Study text
------
Comfort ordering a DP/CP-based test by use case. Clinicians are generally willing to use results from a DP/CP-based test. Lung specialists and clinicians with an in-house lab are more amenable than their respective counterparts.
3.2. Benefits and Barriers to DP/CP Adoption
Despite the varied awareness and current low utilization, clinicians largely readily agree with the potential benefits of DP/CP technologies (Figure 4). When provided a list of value proposition statements for DP/CP technologies to agree or disagree with on a scale of 1–5, greater than 60% of clinicians agreed with each of the statements. Clinicians most strongly agreed that DP/CP tools could help reduce TAT to a definitive diagnosis, improve therapy selection, and improve consistency in slide review. Each value proposition received 78%, 76%, and 72% agreement, respectively. While agreement, on average, remained high regarding the potential benefits of DP/CP in improving accuracy, diagnosis, or prognosis, the impact on the degree of awareness was more notable for these value propositions. Clinicians with high or moderate awareness had 87% and 84% agreement, respectively, compared to 63% and 60% agreement for those with no awareness. This again highlights a potential focus area for champions of DP/CP to drive awareness and education among colleagues who are less familiar with the topic.
Figure 4.
Perceived benefits of adopting DP/CP-based testing. Clinicians are more likely to agree with all proposed benefits of DP/CP than to disagree, with reduced TAT, improved therapy selection, and improved accuracy of slide review being perceived as the most likely benefits. Higher awareness of DP/CP trends is associated with greater agreement on the potential benefits.
While the overall sentiment regarding DP/CP is positive, clinicians readily acknowledge that numerous barriers exist to the adoption of DP/CP technologies (Figure 5). Clinicians’ largest concerns for DP/CP technologies match traditional systemic barriers for any novel testing technology, as the barriers of the highest concern focus on the cost of testing (high OOP cost and lack of payer coverage) and regulatory guidance (FDA oversight and NCCN guideline inclusion). Current users of CP-based tests had markedly lower concern around FDA clearance and NCCN guideline inclusion than the average response. Given the current state of CP-based tests, it is logical that early adopters would not be deterred by the lack of formal approval. One key question sought to be answered by this survey was the degree of concern surrounding the “black box” concept associated with CP-based testing algorithms. Among those surveyed, concern was limited, resulting in the barrier scoring lowest on average. However, 12% of current non-users expressed “high concern” regarding this concept. As such, efforts to alleviate this concern will be important for DP/CP technologies to reach full adoption.
------
Set of tasks
• A. Reproduce the part of the text on clinician views of DP/CP testing starting with "Perceived benefits of" and going on through "the potential benefits.".
• B. Answer these questions from the text on clinician views of DP/CP testing:
(i) Which clinicians are more amenable to using results from a DP/CP-based test than their counterparts?
(ii) What percentage of clinicians agreed that DP/CP tools could improve therapy selection?
(iii) What share of current non-users expressed "high concern" about the "black box" concept?
• C. Resume the text on clinician views of DP/CP testing after its last sentence.
------
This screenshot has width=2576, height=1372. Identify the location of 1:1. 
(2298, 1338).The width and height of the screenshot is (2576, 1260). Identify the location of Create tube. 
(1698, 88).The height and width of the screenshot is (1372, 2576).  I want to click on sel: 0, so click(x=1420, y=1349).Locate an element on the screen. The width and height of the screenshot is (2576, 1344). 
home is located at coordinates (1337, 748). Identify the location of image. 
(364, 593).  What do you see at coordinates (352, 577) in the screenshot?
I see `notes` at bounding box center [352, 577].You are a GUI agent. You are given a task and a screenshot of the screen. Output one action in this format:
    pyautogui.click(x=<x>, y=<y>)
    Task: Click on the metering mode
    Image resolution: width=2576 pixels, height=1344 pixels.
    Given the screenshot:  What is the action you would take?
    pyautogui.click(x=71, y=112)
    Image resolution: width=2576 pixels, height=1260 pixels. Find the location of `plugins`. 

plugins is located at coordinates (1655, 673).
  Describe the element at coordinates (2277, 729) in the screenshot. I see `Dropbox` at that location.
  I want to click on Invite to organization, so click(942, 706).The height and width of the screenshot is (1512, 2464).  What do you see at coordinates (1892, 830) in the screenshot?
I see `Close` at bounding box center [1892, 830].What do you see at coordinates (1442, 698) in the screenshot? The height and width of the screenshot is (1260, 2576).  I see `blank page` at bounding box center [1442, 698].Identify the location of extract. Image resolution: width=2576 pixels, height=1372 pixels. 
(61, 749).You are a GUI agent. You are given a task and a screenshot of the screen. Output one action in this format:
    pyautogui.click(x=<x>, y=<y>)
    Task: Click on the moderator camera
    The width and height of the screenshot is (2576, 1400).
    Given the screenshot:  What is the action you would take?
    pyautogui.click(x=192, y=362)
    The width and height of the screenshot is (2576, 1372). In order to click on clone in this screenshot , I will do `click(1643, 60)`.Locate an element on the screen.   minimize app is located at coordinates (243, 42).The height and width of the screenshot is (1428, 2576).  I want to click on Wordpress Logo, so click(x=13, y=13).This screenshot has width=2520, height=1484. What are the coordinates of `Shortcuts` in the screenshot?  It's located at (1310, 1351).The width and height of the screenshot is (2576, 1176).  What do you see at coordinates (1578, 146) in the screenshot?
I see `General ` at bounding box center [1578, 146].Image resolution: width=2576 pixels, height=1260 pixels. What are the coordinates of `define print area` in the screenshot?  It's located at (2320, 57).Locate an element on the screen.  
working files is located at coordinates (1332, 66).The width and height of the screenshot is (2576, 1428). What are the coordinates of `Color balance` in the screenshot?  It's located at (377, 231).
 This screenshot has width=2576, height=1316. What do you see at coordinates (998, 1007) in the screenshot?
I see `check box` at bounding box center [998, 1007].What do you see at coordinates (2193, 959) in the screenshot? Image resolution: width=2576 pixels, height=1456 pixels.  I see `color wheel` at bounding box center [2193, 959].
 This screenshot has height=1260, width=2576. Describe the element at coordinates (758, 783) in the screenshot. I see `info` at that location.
------
Answers per task
• A.
Perceived benefits of adopting DP/CP-based testing. Clinicians are more likely to agree with all proposed benefits of DP/CP than to disagree, with reduced TAT, improved therapy selection, and improved accuracy of slide review being perceived as the most likely benefits. Higher awareness of DP/CP trends is associated with greater agreement on the potential benefits.

• B.
(i) Lung specialists and clinicians with an in-house lab.
(ii) 76%.
(iii) 12%.

• C.
Figure 5.
Perceived barriers to DP/CP adoption. Clinicians are moderately to highly concerned with all potential barriers to DP/CP adoption. The highest concern is for barriers common to any novel technology. Current DP/CP users are more likely to be concerned with costs and coverage over regulatory approval. Current users were asked what they perceived as the barriers to CP testing at the time of initial adoption, not the perceived current barriers.
Consistent with the findings for top barriers, respondents on average identified NCCN guideline inclusion and FDA approval as having the greatest impact on addressing concerns with CP-based tests (Figure S1). Current users were more likely to alter their practice based on peer-reviewed research and endorsements from colleagues.
3.3. Clinicians’ Role in DP/CP Adoption
Traditionally, efforts to drive the adoption of DP/CP technologies have focused on pathologists, particularly in adopting digital pathology platforms placed in the pathology lab. Clinicians are largely a minor stakeholder in these conversations. Our survey supported this sentiment, as 45% of clinicians surveyed were uncertain if any DP/CP technologies were currently utilized by their lab (Figure 2).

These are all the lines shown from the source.